I don’t know about you, but my wife, Jean, and I have days where our parenting doesn’t go very smoothly. Sometimes we’ll look at each other and wonder, “Is there a secret to all of this that we’re missing?”
A conversation I had with the late Dr. Karyn Purvis before she passed away reminds me of a concept that I wouldn’t exactly consider a secret, but it comes about as close as anything: Good parenting is rooted in the heart of God, which is all about connection.
The Lord has promised never to leave us or forsake us (Hebrews 13:5). Even when God is correcting us, He’s still there. He’s present, sheltering us under His wing, and we can rest knowing that we’re always His.
The need for connection is wired into us from conception. A baby’s heartbeat responds to the rhythm of the mother’s. The baby’s hands and feet move in response to the mother’s voice. In utero, the mother’s hormones wash over the child, creating a deep affinity within the child for the mother before he or she is even born.
That intimate connection continues after the child’s birth as well, and this is where the parent-child connection often gets disrupted. In past generations, mothers held their babies for hours, and the vast majority of children were breastfed. There were hundreds, perhaps thousands, of hours of physical contact in the first years of a child’s life.
In modern times, kids are often taken to daycare early on in their lives. I don’t mention that to shame mothers who work outside the home, but it is good to be aware that, if daycare is a necessity, it’s helpful to increase the amount of physical contact you give your child with the time you have available for them.
To illustrate the importance of connection, Dr. Purvis offers this insightful observation. Car seats are a wonderful invention that keep children safe. They’re an important safety feature when traveling, but some parents keep their baby in them all the time. Moms and dads carry the car seat into restaurants, church, or their small group and leave the baby in it the entire time.
But God’s design for our children’s development is to be nestled in our arms. A child and mother almost become one entity. If you’re a mother, you know that experience. Your baby settles into you, smells your scent, and knows who you are. These are significant biological mechanisms for the child. In a car seat, the baby isn’t feeling your heartbeat, your warmth, or that deep connection with you.
Dr.

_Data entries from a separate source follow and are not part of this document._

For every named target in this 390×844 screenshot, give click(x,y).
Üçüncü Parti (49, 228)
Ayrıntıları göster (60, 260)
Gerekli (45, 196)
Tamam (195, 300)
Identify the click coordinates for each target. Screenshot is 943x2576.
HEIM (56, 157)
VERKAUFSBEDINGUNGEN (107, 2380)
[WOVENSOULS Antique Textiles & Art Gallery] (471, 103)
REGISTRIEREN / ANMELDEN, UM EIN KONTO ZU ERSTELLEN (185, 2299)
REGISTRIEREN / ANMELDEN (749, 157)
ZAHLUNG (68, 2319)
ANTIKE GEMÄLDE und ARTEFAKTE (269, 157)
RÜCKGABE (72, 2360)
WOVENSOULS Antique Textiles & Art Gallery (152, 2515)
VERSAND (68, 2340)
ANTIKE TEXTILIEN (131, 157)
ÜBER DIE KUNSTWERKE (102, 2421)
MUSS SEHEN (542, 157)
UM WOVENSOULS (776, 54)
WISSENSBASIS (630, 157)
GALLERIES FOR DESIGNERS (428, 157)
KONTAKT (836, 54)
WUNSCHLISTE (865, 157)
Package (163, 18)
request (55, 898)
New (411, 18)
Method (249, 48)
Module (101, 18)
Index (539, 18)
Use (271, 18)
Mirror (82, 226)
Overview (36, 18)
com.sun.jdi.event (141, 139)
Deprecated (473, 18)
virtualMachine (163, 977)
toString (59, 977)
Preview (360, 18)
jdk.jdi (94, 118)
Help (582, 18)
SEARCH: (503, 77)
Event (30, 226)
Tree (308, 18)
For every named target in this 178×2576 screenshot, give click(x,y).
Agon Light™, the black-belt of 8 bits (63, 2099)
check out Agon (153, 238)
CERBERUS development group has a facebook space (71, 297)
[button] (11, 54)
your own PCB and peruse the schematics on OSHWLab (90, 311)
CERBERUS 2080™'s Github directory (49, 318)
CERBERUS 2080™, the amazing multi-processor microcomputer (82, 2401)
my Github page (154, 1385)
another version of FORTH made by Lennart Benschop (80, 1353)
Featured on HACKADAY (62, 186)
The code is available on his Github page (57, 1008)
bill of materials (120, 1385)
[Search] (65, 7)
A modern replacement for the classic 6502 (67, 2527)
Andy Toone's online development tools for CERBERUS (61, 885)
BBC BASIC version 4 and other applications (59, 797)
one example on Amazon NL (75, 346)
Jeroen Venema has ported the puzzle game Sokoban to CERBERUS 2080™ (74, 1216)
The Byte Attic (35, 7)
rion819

Purvis believes these often subtle separations of a child from the nurturing of the mother and father can create similar behavior patterns down the road as those found in children adopted from Russia or other Eastern bloc countries.
Many children from these orphanages receive very little human contact. As a result, they don’t develop the internal messaging that says, “I know I’m safe because if I cry, someone comes to take care of me.” If their needs aren’t met when they cry, as they grow older they’ll learn to believe they don’t have a voice, and they’ll resort to one or more of the five major survival skills – aggression, violence, manipulation, triangulation, and control.
And children will never give up those survival skills unless and until they get their voices back. That can only happen through connection.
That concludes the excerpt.